Kilka godzin przerwy na przesiadkę, wylot wieczorem, zdobywamy miejsce na leżankach, drzemka, przegląd zabranej prasy. W sklepiku z piwem obsługuje nas uprzejma Polka, piwo nie chce równo stać na leżance, przewraca się i jak na prawdziwego pszeniczniaka przystało, wybucha pianą. Zalewam stolik przy leżance i pół lotniska podłogi, ale nikt wokół mnie nie przejmuje się tym wypadkiem.

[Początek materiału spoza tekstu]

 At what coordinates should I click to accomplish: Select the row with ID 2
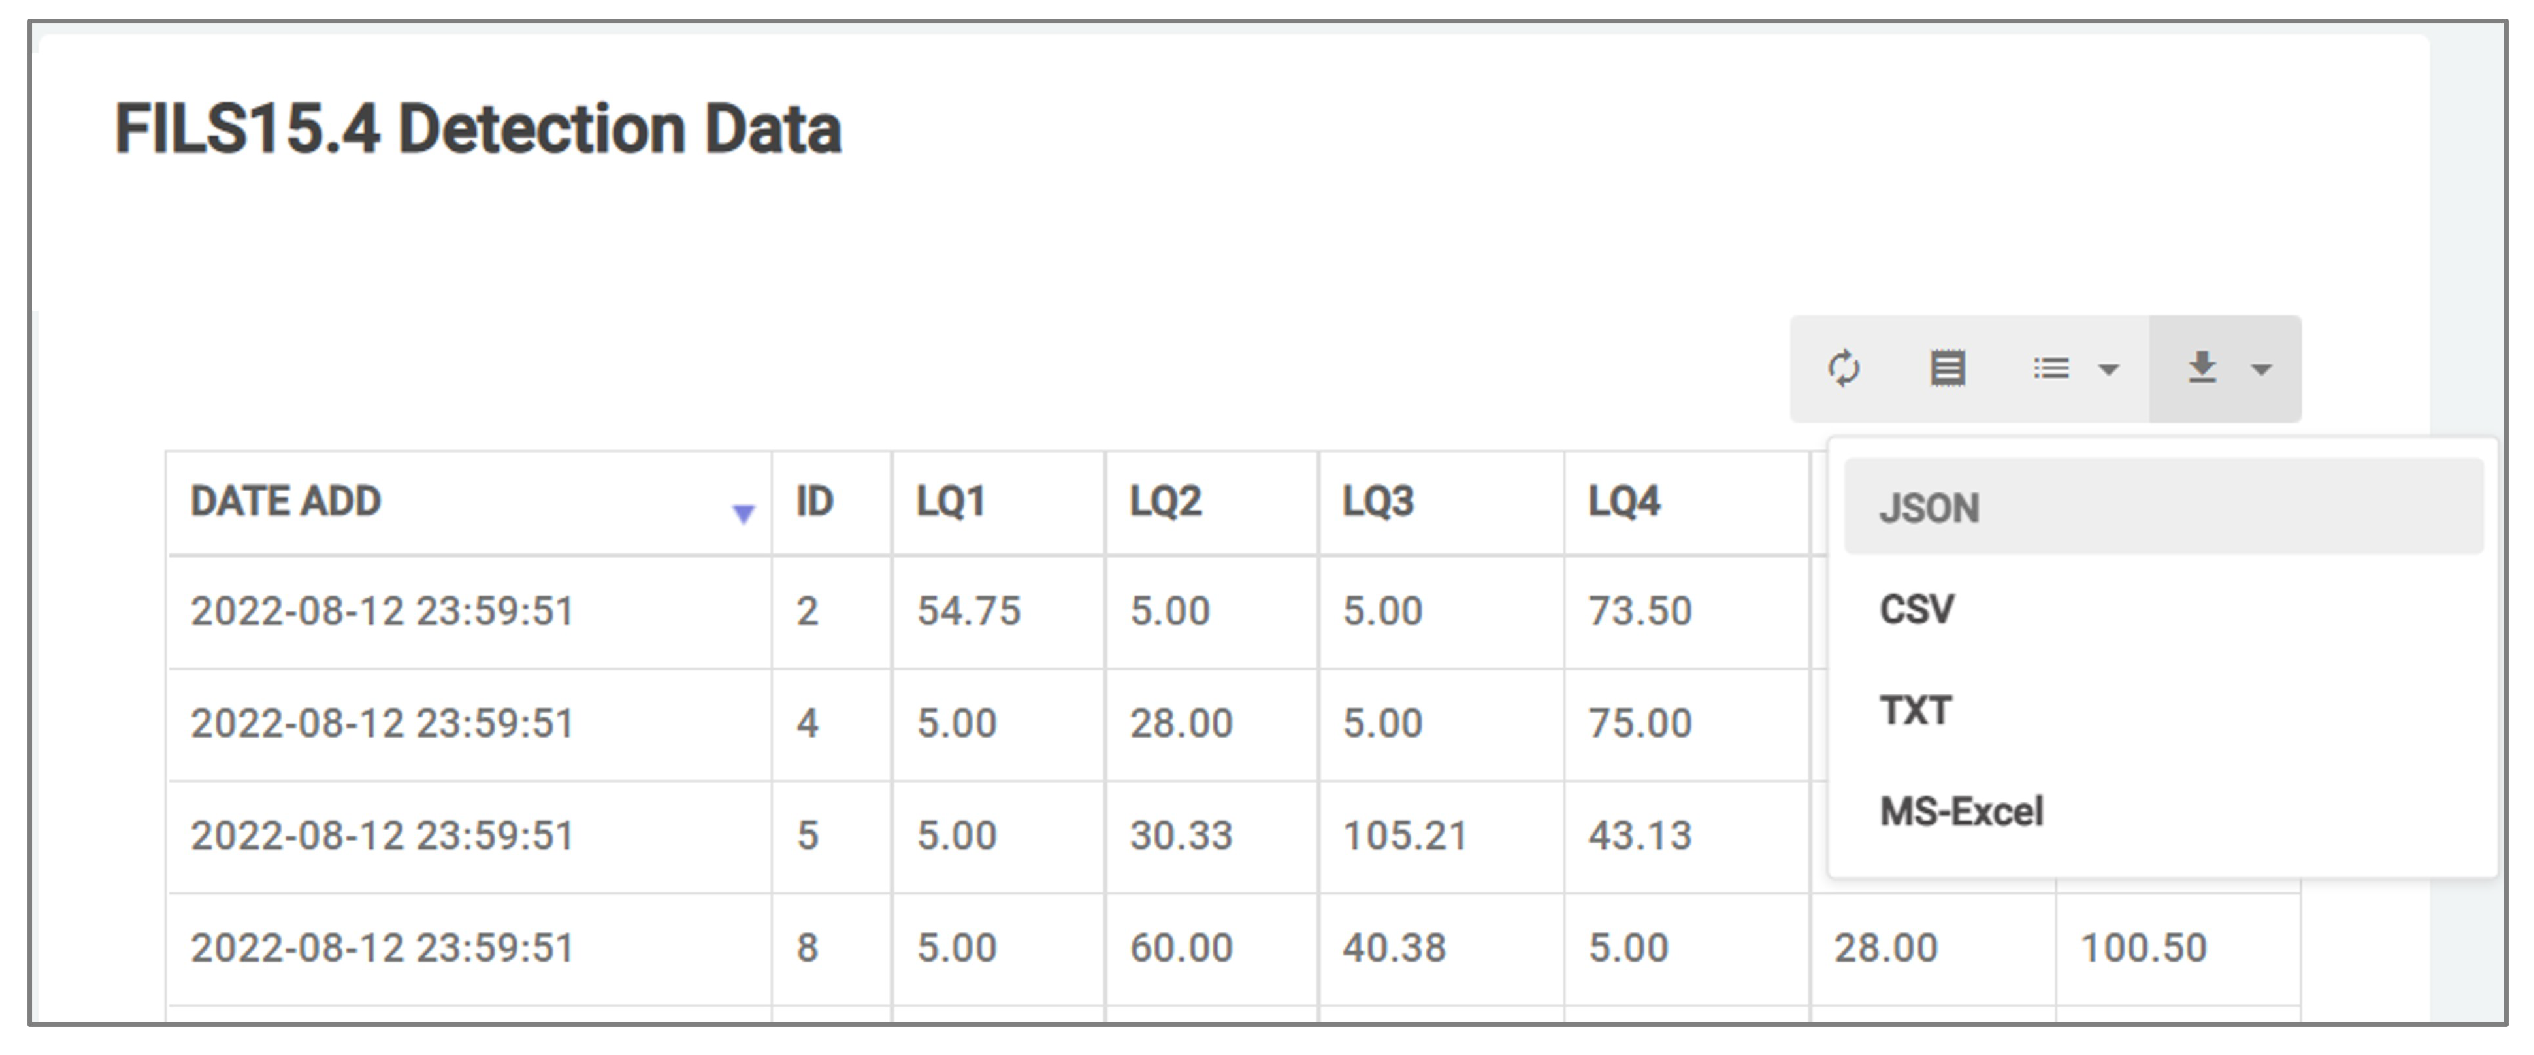click(x=807, y=611)
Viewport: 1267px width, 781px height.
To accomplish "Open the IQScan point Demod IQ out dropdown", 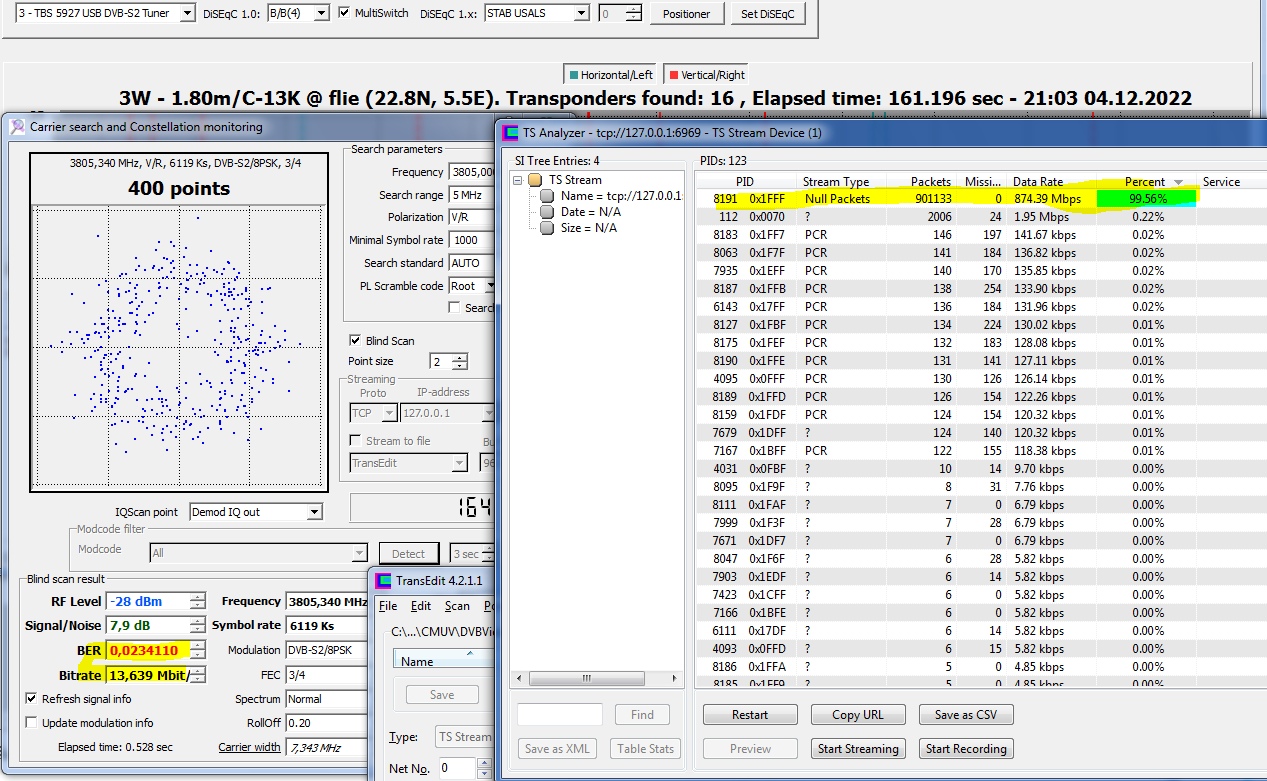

Dotrwaliśmy do odprawy, bramki trochę piszczą, ale wszystko przebiega sprawnie i szybko, docieramy do Airbusa A380, czyli dwupoziomowego, czterosilnikowego SuperJumbo. Mamy podział na trzy klasy, czyli 555 podróżnych. Gdyby wszystkich upchać ekonomicznie to jeszcze trzy stówy mogłyby się zmieścić. Telewizorki, filmiki, muzyczki, posiłki, napoje odkażająco-usypiające i późny wieczór sprawiają, że lekko się wiercąc spaliśmy całą noc, aż do czasu, kiedy stewardesy obrzucały nas gorącymi ręczniczkami do wytarcia twarzy.
Przestawiamy zegarki 7 godzin do przodu, lot trwał ok. 12 godzin, lądujemy ok. 17 czasu lokalnego.